Because of these visual and perceptual changes, walking on a busy street can be dangerous, driving is no longer safe, and navigating around obstacles such as curbs, breaks in the sidewalk, stairs, and pets is a challenge. Visual and spatial difficulties also affect reading, comprehension of form and color, peripheral vision, and the ability to see contrast. This can make it difficult to accurately detect motion and process visual information (Quental et al., 2013).

Changes in Vision - Teepa Snow | MedBridge [3:11]

https://www.youtube.com/watch?v=iaUsRa5kNyw

Vascular dementia can cause impaired decision-making and judgment; mood changes are also common. Symptoms often begin suddenly and progress in a “step-wise” manner. This means the symptoms stay the same for a period of time, and then suddenly get worse, usually as a result of additional small strokes or other vascular damage. Mental impairment often seems “patchy,” because of the many different areas of the brain that are affected.

In the early stages of frontotemporal dementia, judgment and decision making are more affected than memory. There is a progressive change in behavior (mood changes, apathy, and disinhibition*), difficulties with language, and weakness or slowing of movement. People with frontotemporal dementia gradually lose control of their impulses—their behavior is often referred to as “odd,” “socially inappropriate,”, and “schizoid.”

*Disinhibition: a loss of inhibition, a lack of restraint, disregard for social convention, impulsiveness, poor safety awareness, an inability to stop strong responses, desires, or emotions.

The impulsive behavior and lack of judgment seen in people with frontotemporal dementia can cause inappropriate behaviors such as stealing, falling prey to internet or phone scams, excessive shopping, indecent exposure, and obsessive-compulsive behaviors such as pacing and hoarding.

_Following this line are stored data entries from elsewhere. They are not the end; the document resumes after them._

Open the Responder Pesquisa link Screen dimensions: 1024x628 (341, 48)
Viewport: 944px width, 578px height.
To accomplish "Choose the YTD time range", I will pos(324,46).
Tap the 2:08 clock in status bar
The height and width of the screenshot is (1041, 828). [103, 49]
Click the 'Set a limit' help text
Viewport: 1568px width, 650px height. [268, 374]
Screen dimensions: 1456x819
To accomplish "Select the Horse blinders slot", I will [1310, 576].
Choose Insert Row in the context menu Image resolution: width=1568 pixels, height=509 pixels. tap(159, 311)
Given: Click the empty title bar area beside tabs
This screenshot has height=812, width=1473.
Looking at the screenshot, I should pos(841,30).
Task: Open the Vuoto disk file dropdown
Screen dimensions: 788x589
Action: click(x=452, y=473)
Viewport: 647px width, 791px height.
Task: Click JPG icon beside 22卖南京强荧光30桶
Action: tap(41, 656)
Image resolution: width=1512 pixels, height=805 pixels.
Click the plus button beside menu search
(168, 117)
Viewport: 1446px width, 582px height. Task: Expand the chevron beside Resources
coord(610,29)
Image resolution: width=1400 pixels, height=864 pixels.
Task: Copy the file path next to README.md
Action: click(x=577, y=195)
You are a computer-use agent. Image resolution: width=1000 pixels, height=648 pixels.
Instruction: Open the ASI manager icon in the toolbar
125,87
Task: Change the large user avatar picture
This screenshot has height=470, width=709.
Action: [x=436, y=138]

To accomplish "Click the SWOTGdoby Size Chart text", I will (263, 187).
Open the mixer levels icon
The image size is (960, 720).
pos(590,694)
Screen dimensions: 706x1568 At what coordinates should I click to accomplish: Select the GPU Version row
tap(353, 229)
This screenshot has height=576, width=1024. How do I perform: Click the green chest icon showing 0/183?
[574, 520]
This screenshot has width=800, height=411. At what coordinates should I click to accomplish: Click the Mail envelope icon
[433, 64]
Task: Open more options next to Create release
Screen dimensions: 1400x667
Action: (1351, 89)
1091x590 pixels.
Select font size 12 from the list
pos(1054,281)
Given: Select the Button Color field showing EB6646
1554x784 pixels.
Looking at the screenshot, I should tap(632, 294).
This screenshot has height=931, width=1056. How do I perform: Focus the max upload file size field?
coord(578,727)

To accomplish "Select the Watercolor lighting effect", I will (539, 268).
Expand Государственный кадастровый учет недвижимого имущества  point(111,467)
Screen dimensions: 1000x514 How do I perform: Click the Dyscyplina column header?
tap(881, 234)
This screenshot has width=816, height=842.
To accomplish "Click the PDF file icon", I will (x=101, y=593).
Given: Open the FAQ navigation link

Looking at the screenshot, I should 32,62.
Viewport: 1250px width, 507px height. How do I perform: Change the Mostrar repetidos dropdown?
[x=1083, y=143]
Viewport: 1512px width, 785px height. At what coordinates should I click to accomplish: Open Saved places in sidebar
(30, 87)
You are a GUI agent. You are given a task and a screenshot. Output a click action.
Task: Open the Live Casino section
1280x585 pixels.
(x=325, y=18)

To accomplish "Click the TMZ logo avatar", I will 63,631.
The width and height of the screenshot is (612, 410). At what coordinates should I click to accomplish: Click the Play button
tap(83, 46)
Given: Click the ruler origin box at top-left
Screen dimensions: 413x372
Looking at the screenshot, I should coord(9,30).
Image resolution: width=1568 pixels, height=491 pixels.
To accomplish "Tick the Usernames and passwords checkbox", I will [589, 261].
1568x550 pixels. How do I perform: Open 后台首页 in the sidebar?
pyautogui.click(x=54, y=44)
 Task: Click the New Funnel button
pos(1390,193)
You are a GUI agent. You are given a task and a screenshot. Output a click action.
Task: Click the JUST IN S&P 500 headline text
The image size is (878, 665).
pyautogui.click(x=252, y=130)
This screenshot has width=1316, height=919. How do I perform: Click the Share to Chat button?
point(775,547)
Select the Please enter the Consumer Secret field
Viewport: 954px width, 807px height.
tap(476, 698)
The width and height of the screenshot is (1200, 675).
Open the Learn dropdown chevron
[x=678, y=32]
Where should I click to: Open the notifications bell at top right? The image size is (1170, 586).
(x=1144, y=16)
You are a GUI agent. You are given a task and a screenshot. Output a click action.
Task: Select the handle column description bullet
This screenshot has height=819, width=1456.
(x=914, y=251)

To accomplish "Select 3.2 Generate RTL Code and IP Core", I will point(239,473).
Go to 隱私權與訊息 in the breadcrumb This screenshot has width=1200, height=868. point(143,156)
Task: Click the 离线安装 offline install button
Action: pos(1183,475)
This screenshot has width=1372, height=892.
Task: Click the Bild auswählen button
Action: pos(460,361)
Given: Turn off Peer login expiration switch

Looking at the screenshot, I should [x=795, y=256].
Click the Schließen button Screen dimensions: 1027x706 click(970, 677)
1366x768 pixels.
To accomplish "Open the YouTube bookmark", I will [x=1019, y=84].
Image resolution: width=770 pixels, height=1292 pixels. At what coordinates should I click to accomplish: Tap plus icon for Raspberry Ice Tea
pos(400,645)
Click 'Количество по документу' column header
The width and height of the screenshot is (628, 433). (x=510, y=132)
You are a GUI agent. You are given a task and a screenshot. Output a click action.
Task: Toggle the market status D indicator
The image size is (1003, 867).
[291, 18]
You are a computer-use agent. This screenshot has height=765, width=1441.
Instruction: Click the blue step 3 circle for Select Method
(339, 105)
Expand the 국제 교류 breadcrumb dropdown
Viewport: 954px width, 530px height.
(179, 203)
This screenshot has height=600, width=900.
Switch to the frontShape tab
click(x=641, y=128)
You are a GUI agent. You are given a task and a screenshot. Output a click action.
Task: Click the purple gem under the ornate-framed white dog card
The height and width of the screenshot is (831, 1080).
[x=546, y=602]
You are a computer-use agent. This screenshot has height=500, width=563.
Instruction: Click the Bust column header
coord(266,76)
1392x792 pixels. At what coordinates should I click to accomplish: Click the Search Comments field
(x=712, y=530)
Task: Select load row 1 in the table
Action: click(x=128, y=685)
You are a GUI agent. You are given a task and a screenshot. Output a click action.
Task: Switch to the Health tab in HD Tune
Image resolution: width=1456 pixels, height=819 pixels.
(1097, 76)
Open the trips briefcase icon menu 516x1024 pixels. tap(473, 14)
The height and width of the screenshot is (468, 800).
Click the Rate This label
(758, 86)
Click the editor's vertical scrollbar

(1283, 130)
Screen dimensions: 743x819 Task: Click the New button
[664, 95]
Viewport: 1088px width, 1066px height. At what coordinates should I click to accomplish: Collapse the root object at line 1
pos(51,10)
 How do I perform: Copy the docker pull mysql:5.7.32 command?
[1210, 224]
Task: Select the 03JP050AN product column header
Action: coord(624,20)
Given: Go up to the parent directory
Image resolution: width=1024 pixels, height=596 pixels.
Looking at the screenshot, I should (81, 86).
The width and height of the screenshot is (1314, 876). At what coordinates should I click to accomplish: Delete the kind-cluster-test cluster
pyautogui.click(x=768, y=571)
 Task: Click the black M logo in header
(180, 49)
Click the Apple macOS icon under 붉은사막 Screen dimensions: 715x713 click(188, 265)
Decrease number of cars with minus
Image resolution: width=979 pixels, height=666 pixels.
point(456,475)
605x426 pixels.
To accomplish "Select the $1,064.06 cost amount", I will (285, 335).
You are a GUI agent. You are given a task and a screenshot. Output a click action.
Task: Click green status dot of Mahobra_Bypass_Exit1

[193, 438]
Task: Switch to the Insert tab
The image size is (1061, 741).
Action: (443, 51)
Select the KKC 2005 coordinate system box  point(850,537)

Functional impairments associated with dementia with Lewy bodies include progressive cognitive decline, “fluctuations” in alertness and attention, visual hallucinations, and parkinsonian motor symptoms, such as slowness of movement, difficulty walking, or rigidity (stiffness) (NINDS, 2019). Nearly half of those with DLB also suffer from depression (Vermeiren et al., 2015).

Difficulty sleeping, loss of smell, and visual hallucinations can precede movement and other problems by as long as 10 years. Because of this, DLB can go unrecognized or be misdiagnosed as a psychiatric disorder until its later stages (NINDS, 2020).

Functional impairments associated with Parkinson’s disease dementia include the onset of Parkinson-related movement symptoms followed by mild cognitive impairment and sleep disorders, which involves frequent vivid nightmares and visual hallucinations (NINDS, 2020). Cognitive issues such as impaired memory, lack of social judgment, language difficulties, and deficits in reasoning can develop over time. Autopsy studies show that people with Parkinson’s dementia often have amyloid plaques and tau tangles similar to those found in people with Alzheimer’s disease, though it is not understood what these similarities mean.